Keeping your cryptocurrency safe is most investors’ single biggest concern. With crypto headlines regularly focusing on scams, hacks, and irretrievable funds, newcomers to the space can often feel uncertain about how to keep their investments safe.
While crypto is still largely unregulated, the risks of trading cryptocurrencies can be mitigated. Below, we’ll explain how to trade crypto securely and give some tips on keeping funds safe.
Choose a trustworthy exchange
When buying or selling cryptocurrency, you’ll need to make use of an exchange.
These come in 2 forms:
This type of exchange uses off-chain, centralized servers to process transactions, and hold your funds for you. They tend to have higher liquidity and are fully compliant with the regulations and laws of the countries they operate in.
Due to their being centralized, these exchanges are more prone to hacking attempts and need to employ strict security measures.
Well-regarded examples include Coinbase, Binance, and Swyftx.
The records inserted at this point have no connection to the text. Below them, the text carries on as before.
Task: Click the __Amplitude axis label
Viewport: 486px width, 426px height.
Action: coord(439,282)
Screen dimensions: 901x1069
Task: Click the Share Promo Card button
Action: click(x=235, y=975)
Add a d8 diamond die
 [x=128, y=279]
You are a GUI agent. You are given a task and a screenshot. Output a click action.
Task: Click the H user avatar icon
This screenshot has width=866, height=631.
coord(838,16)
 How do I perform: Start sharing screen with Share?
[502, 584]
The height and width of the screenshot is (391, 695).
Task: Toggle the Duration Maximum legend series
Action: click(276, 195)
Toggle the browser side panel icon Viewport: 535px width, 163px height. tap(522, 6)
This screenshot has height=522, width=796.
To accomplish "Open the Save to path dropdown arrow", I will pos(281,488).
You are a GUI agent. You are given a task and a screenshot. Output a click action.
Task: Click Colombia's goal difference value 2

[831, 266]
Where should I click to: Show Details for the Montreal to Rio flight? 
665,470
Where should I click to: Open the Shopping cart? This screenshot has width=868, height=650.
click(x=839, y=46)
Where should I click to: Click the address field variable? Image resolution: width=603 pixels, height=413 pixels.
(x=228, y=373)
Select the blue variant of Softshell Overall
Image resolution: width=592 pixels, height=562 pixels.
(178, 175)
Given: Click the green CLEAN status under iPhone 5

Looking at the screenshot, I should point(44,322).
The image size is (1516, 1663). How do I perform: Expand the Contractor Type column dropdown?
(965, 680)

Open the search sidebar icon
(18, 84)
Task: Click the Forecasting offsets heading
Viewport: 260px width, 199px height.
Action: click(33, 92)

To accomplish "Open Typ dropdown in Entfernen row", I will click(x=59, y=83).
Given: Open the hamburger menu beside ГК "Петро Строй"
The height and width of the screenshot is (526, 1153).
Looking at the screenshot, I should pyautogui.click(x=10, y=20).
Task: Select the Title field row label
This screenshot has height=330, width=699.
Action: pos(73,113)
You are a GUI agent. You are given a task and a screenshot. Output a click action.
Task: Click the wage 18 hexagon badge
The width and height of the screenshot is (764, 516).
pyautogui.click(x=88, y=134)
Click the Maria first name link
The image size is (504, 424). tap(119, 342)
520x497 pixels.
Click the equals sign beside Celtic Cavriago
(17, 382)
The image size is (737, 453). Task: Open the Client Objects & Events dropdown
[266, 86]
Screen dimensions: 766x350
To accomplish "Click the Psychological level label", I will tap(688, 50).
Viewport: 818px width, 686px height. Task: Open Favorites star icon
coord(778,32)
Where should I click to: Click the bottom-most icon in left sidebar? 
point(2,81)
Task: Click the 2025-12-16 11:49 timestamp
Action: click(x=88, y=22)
Also known as DEXs, these use “automated market makers” (AMM) to provide liquidity and do not require KYC (know-your-customer) checks to operate. Decentralized exchanges are self-custodial and often operate with lower fees. However, they can often be slower than their centralized counterparts.
Examples include dYdX, PancakeSwap, and Uniswap.
Which is safer?
In theory, a centralized exchange is currently the safest choice. Decentralized exchanges are still relatively new and exploits are sometimes found causing users to lose funds. Being regulated, centralized exchanges, however, offer robust security and when funds are lost, refunds are offered.
Secure your account
Whether you choose a centralized or decentralized exchange, you will want to secure your account or wallet.
To secure a centralized exchange account your focus should be on your password and account access. This is because your funds are held by a third party for you and are technically their responsibility to keep safe.
However, you will still need to keep your account secure. To do this, enable two-factor authentication (2FA), making it impossible to sign in without access to your phone or email. You will also want to use a unique, complex password that is difficult to guess. Never use a password that you use for other accounts.
For decentralized exchanges, your funds are accessed through your crypto wallet. This means security is in your own hands. Whenever you access a DEX, you’ll need to sign in with your crypto wallet, e.g. MetaMask. This is ultimately the biggest security risk with a compromised PC, for example, potentially revealing your private keys to bad actors.
Regularly perform a virus scan on your PC, be wary of browser extensions, and never connect your crypto wallet to disreputable or unknown exchanges.
Avoid phishing scams
Phishing is a trick used by scammers to access your exchange account or wallet. Phishers will often impersonate an influential or trustworthy member of the crypto community or offer significant rewards for engaging with them. These scam artists will use Discord, comment sections on Youtube, Twitter, and other platforms to try and convince traders to reveal their private keys or password.
To ward off phishing attacks, simply never reveal your username, email, password, or private keys. If someone offers unprompted help or show you a technique to double your investments, they are most likely phishing.
Use a cold storage wallet
Whether you’re storing crypto for the long-term from a centralized exchange or buying, swapping, sending, and receiving funds with a DEX, it’s recommended to use a hardware wallet such as a Ledger Nano.
Hardware wallets are classed as “cold” storage, meaning they never directly reveal your private keys to the internet for verification. This ensures that your private keys are safe even if your PC is compromised.
With crypto still a nascent technology, there are risks involved. However, understanding the principles above will help keep your funds safe and allow you to trade crypto securely.